Pra quem leva a sério as nuances do horóscopo, Sávio é Aquário.

Com ascendente em Aquário.

E lua em Aquário.

Eu não me atenho às questões dos cosmos – mal sei identificar a Ursa Maior, e toda estrela brilhando um pouco mais forte no céu eu digo que é Marte –, mas parece que o sujeito cujo signo é Aquário padece de constantes síncopes de distanciamento da realidade.

Vulgo "desligadão".

Palavra, aliás, que calça com exatidão tudo o que envolve o Sávio.

Imaginem vocês que, aos 22 anos, o rapaz já conseguiu a proeza de virar na Rua São João Batista, seguir reto e ir parar dentro do cemitério.

Assim, lá pra dentro mesmo.

Tudo porque queria ir ao Prezunic, que fica na esquina, mas mergulhou nas distrações do celular e foi ter com os idos.

Que momento.

Ontem, Sávio saiu cedo de casa sob a alegação de que ia para a faculdade.

Estuda Matemática na UFRJ.

A verdade é que a mãe não viu, e nem teria como ver, pois o único vestígio a denunciar o real destino do jovem estava por baixo da calça: a sunga.

Muito calor para lidar com Bhaskaras da vida.

O voo solo começou no metrô de Botafogo, plataforma sentido Zona Sul.

Sávio gosta das areias de Copacabana.

Os pombos também, aliás.

Enfim.

O fato é que ele esperava pelo trem de luzes vermelhas, que segue viagem até a Barra.

Mais uma vez, o Spotify agiu em conluio com o horóscopo.

O distante barulho dos trilhos chamou a atenção de quem estava à espera do metrô.

Sávio não escutou: fones nos ouvidos.

Quando a composição surgiu na estação, olhou de relance e não viu ninguém se apressando ao limiar da linha amarela.

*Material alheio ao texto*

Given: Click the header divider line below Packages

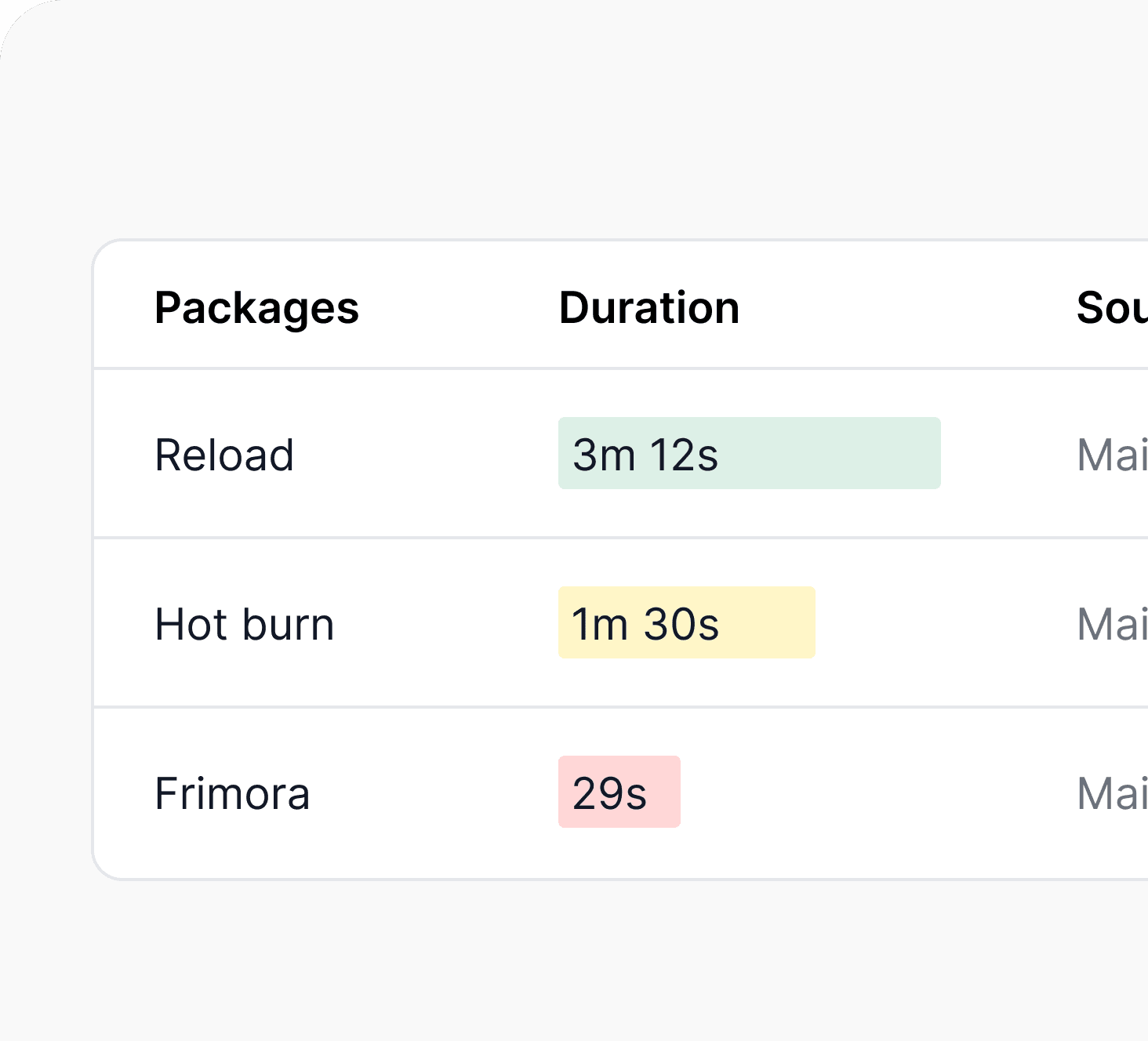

"Ah. Esse deve ser o Botafogo", pensou, e voltou os olhos à playlist The Best of Miles Davis.

Minutos depois, o metrô já tinha deixado a estação.

E outro já se aproximava.

"É esse".

Educado, esperou os passageiros desembarcarem e acomodou-se num assento no meio do vagão.

Saviamente, não prestou atenção a mais nada.

Luzes se apagam.

Um segurança gesticula da porta.

Sávio tira um dos fones.

– Você tem que descer aqui! O ponto final desse trem é aqui! – alerta o homem.

"Merda. Esse é o da luz verde".

E era.

O de luz vermelha havia sido o anterior.

Sávio ficou puto.

"Vou a pé, foda-se".

Saiu do metrô.

O caminho era passar pelo Túnel Velho e, dali, seguir até a praia.

Assim, recolocou seus fones e pôs-se a subir a Voluntários da Pátria.

Virou na São João Batista.

E, de repente, estava na frente do túmulo de Carmen Miranda.